Acho que a imaginação do jornalismo está congelada. Você me perguntou sobre música, e estou tentando fazer jornalismo de forma imaginativa porque acho que é assim que você se conecta com as pessoas. Você está mostrando a elas uma maneira imaginativa de ver o mundo, e se você acertar, as pessoas realmente gostam.

Nos anos 1980, foram feitos vários filmes trash que eram realmente bastante divertidos, de pessoas como John Carpenter, que frequentemente eram ambientados nas áreas urbanas, onde tudo estava se deteriorando, as fábricas estavam fechadas, mas estavam cheias de mutantes e pessoas estranhas com motosserras e coisas assim, e você entrava lá e tinha batalhas extraordinárias. Acho que a internet vai se tornar um pouco assim, será como um território mutante que você pode entrar e se divertir muito – mas toda a reportagem sobre o mundo se moverá para outro lugar, e acho que isso pode ser uma reinvenção do jornalismo. A internet permanecerá, será uma coisa boa e útil, mas, agora, ela é apenas chata, previsível.

Acho que tentei sugerir gentilmente isso em Hypernormalisation: se você tem um grande sistema como a Guerra Fria, no qual você tem as duas grandes estruturas de poder do mundo congeladas e equilibradas, juntas, por sessenta anos, quando ela desmorona, ambos os lados terão que desmoronar. O que talvez estejamos vivenciando agora pode ser equivalente ao que os russos passaram na década de 1990. Você tem um sistema econômico muito corrupto que está sendo saqueado por figuras oligárquicas.

No que você está trabalhando atualmente? 

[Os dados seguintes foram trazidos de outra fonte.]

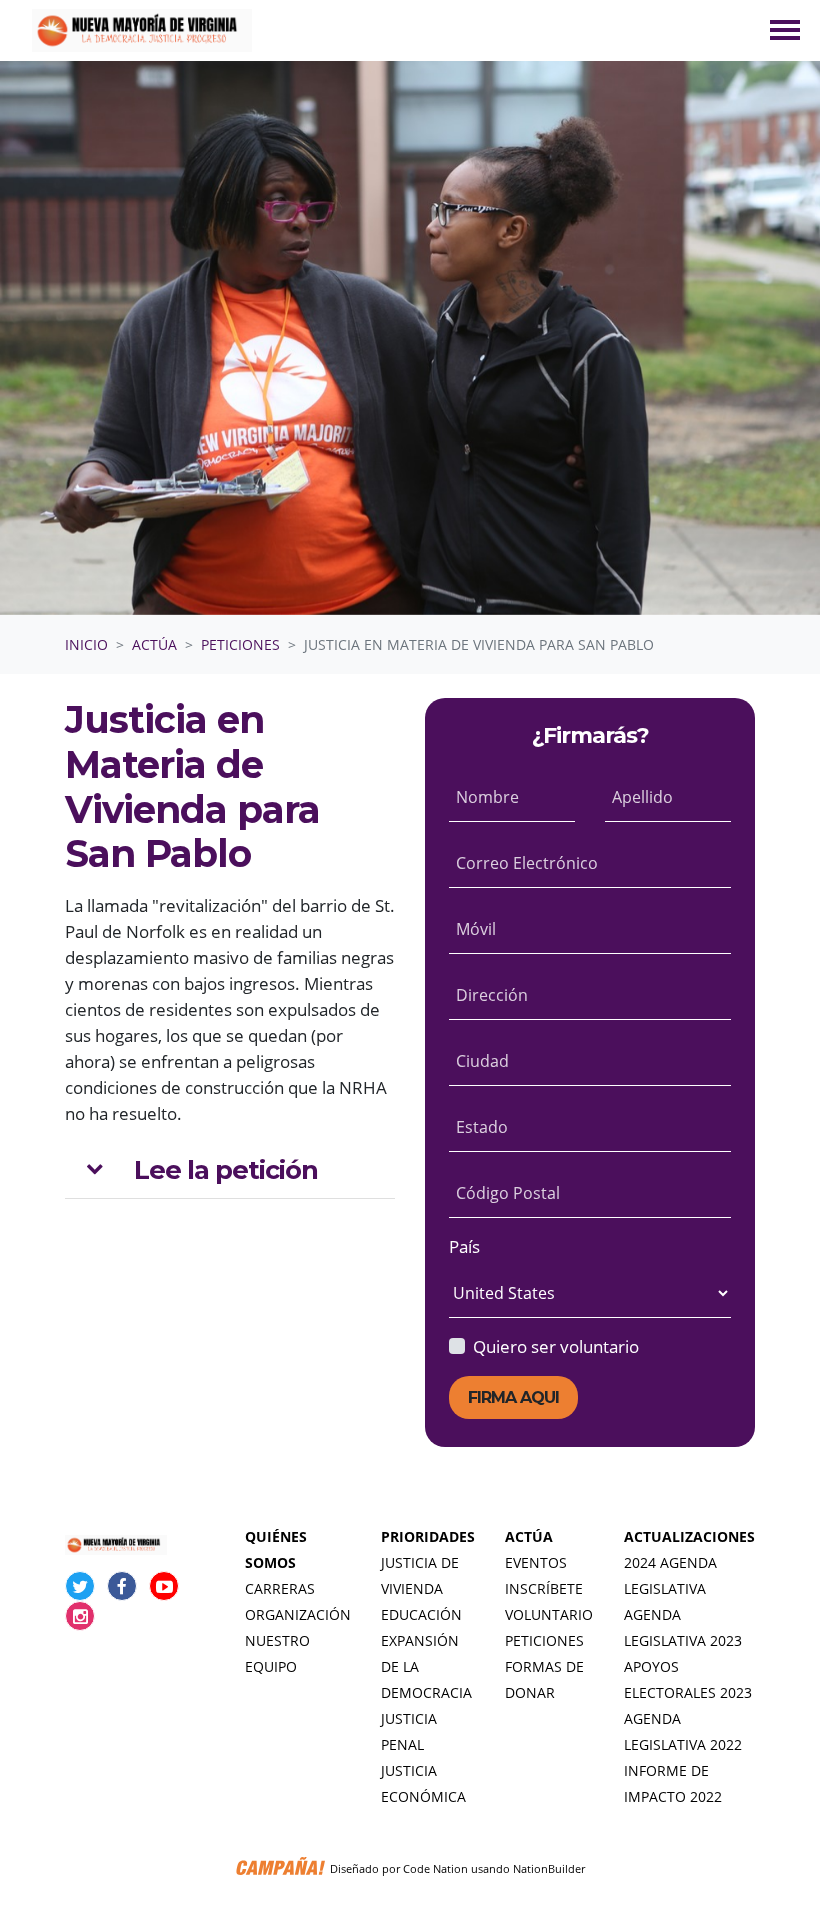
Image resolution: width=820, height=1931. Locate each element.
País (464, 1246)
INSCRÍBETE (544, 1588)
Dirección (492, 995)
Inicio (86, 644)
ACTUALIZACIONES (689, 1536)
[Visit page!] (82, 1586)
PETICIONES (544, 1640)
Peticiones (240, 644)
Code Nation (435, 1868)
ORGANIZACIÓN (298, 1614)
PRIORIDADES (428, 1536)
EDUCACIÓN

Eu quero fazer um TraumaZone sobre o Reino Unido. Quero que seja uma espécie de comédia, porque tem tanta coisa engraçada acontecendo por aqui e porque gosto da ideia de fazer com que as pessoas vejam as coisas com um olhar mais fresco. Quero fazer uma grande épica que começa mais ou menos com Margaret Thatcher assumindo o poder.